Who Else Lost Their Virginity This Month?
September 12, 2011 25 Comments
See those lovely jars of apple butter? Snack Girl made them in a fit of unbridled domesticity.
For the first time in my long 42 years, I canned jam. Yes, I am no longer a canning virgin. Take THAT Martha Stewart!
Now, before you click off this post because it sounds so overwhelming (making apple butter and canning), I will tell you that I spent very little time on this project.
All I did was cook some UNPEELED, cored, chunks of apple in my slow cooker for hours, blend, and then can the product. You could also skip the canning and just freeze your apple butter if you don't want to attempt the canning process.
Why had I never tried canning? Well, I guess I thought it sounded time consuming and if I messed up - there was botulism to fear.
I decided to give it a try and went to my hardware store and bought 12 mason jars with lids, and something called a "jar lifter" 'cause it seemed like something I needed. You can reuse the jars for your future canning adventures - you just need to buy new lids.

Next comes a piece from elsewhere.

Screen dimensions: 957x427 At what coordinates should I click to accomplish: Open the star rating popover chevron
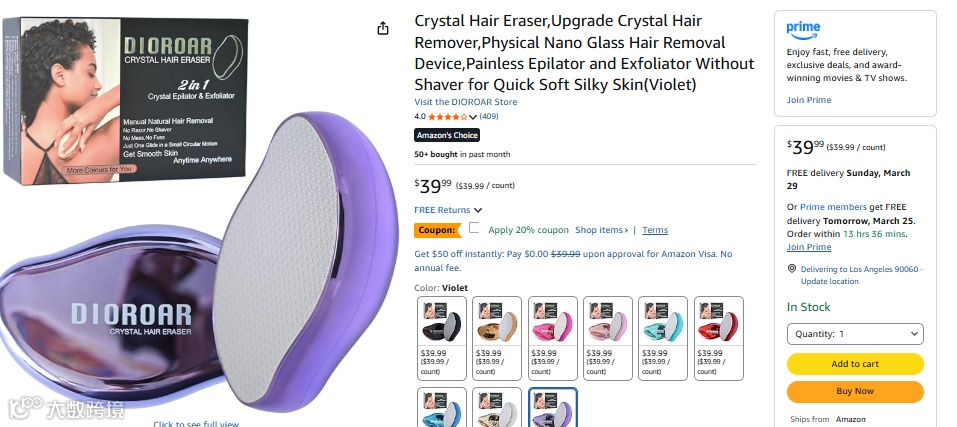coord(473,117)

The key to my success was that I started small. I canned just 6 - 8 ounce jars of apple butter - and they all fit in my stock pot. Here are the steps involved:
- wash the jars and lids
- boil jars for 15 minutes in large stock pot
- remove a jar, dump out hot water
- fill with hot apple butter leaving about 1/2 inch at the top of the jar
- put lid on
- boil filled jar for 5 minutes
- wait 12 hours and test seal (repeat sealing if it didn't work)
It wasn't that tricky and now I have 6 jars (5 now because we ate one already) of homemade apple butter! I can see how once you do this twice, you got it DOWN.
The apple butter recipe is adapted from one my favorite cookbooks, "Not Your Mother's Slow Cooker Cookbook" (see below). The only attribute you need to make this is patience because it takes many hours to cook.
The apples are in season where I live and I can go pick them for all sorts of apple based dishes. My son had this apple butter in his Rice Krispies and my daughter took it to school in a peanut butter and apple butter sandwich.
(I just spoon it into my mouth when I think no one is looking.)
Anyone else try canning? Please share.
Apple Butter Recipe
makes 6 cups = 48 one ounce servings
5 pounds apples, unpeeled, cored, and cut up
1 cup sugar
1 cup apple juice or apple cider
1 teaspoon ground cinnamon
1 teaspoon ground allspice
pinch of salt
Coat a 6 quart slow cooker with non stick cooking spray. Add all the ingredients and toss the mixture. Cover and cook on low for 12 hours (or overnight). Remove the lid and cook for additional 2-4 hours on low to reach your desired thickness.
Blend apple butter with an immersion blender, food processor, or regular blender.
Store in covered containers in the refrigerator for up to 2 months, freeze for up to 3 months, or can the apple butter via the above procedure. Use 6 - 8 ounce jars for canning 5 pounds cooked apples.
One serving is 33 calories, 0.1 g fat, 8.5 g carbohydrates, 0.1 g protein, 0.9 g fiber, 4 mg sodium, 1 Points+
Points values are calculated by Snack Girl and are provided for information only.